Espiritualidade

Por que amar o inimigo?

Encontrar resposta para uma pergunta é parte do processo de aprendizado, de conhecimento e de crescimento. Desde a infância aprendemos a perguntar sobre as coisas que estão à nossa volta, queremos saber o porquê de cada situação, ainda que pareça sem importância. Algumas vezes, recebese a resposta “Porque sim!”, porém isso não parece satisfazer a curiosidade. Com a maturidade, surgem outras perguntas, mais importantes e mais complexas. Responder a essas perguntas não é apenas uma questão de satisfação da curiosidade, mas de busca pelo sentido da vida. A fé também nos oferece respostas repletas de sentido.

Na pregação do Evangelho, Jesus faz um convite que desafia a razão e a lógica pragmática. Ele convida a amar, mas de tal forma que o amor ultrapasse a linha de parentesco ou de amizade. Ele convida a amar o inimigo. Por inimigo, entende-se aquelas situações ou pessoas que provocam conflitos e dissabores. O inimigo pode ser aquele que me rouba, aquele que comete uma fraude ou que me engana. Pode também ser aquele que tem atitudes que me desagradam ou incomodam. É possível encontrar ou considerar muitas ormas de “inimigo”, mas todas elas provocam sofrimento e como que uma experiência de “morte”. A questão é como conviver com essas realidades a partir da fé.

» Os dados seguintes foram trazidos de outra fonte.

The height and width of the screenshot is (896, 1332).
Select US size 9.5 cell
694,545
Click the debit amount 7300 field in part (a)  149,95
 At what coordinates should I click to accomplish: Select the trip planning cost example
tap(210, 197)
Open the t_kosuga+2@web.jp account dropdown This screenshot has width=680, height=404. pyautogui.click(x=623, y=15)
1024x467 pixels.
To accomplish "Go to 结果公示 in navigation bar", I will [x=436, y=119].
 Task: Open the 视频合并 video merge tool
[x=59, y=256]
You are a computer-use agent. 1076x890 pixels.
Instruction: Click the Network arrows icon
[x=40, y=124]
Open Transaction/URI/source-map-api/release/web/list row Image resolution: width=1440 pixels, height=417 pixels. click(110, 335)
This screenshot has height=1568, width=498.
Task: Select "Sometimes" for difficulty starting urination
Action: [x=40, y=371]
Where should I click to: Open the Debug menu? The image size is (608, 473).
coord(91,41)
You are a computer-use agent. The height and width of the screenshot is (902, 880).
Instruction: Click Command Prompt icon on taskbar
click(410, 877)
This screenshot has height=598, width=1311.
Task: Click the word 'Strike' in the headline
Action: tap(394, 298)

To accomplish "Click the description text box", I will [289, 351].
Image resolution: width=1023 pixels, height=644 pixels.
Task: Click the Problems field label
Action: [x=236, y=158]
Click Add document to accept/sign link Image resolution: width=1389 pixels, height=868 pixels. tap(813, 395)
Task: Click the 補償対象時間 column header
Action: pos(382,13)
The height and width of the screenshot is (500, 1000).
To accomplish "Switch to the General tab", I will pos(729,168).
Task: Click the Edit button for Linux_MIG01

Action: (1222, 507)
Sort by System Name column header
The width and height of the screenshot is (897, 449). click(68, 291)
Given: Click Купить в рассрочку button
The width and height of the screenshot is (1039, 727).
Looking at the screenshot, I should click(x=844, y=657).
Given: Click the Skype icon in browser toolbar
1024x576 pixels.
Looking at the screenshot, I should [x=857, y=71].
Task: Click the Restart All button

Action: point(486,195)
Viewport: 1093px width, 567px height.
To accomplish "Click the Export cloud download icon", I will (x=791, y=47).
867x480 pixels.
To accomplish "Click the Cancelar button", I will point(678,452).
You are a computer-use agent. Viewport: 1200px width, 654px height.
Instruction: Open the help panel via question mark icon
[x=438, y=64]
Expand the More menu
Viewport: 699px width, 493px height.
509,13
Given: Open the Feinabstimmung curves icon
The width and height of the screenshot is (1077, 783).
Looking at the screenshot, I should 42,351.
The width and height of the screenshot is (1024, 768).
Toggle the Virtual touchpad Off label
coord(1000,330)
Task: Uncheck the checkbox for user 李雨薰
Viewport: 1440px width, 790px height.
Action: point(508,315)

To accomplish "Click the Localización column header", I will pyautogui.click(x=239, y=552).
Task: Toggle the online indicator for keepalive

A palavra amor é largamente usada no dia a dia e para as coisas mais diversas. É possível dizer que se ama uma comida ou uma bebida. Também se usa a palavra amor para coisas, para animais de estimação ou pessoas. Tudo parece passível de amor. Quando, no entanto, por algum motivo, uma dessas realidades perde o encantamento ou deixa de provocar prazer e alegria, o amor também deixa de existir. O amor parece estar condicionado ao prazer e ao gosto subjetivo, sendo apenas um sentimento sujeito a mudanças, sem nenhum risco ou compromisso mais sério. O amor parece eterno, contudo, só enquanto dura.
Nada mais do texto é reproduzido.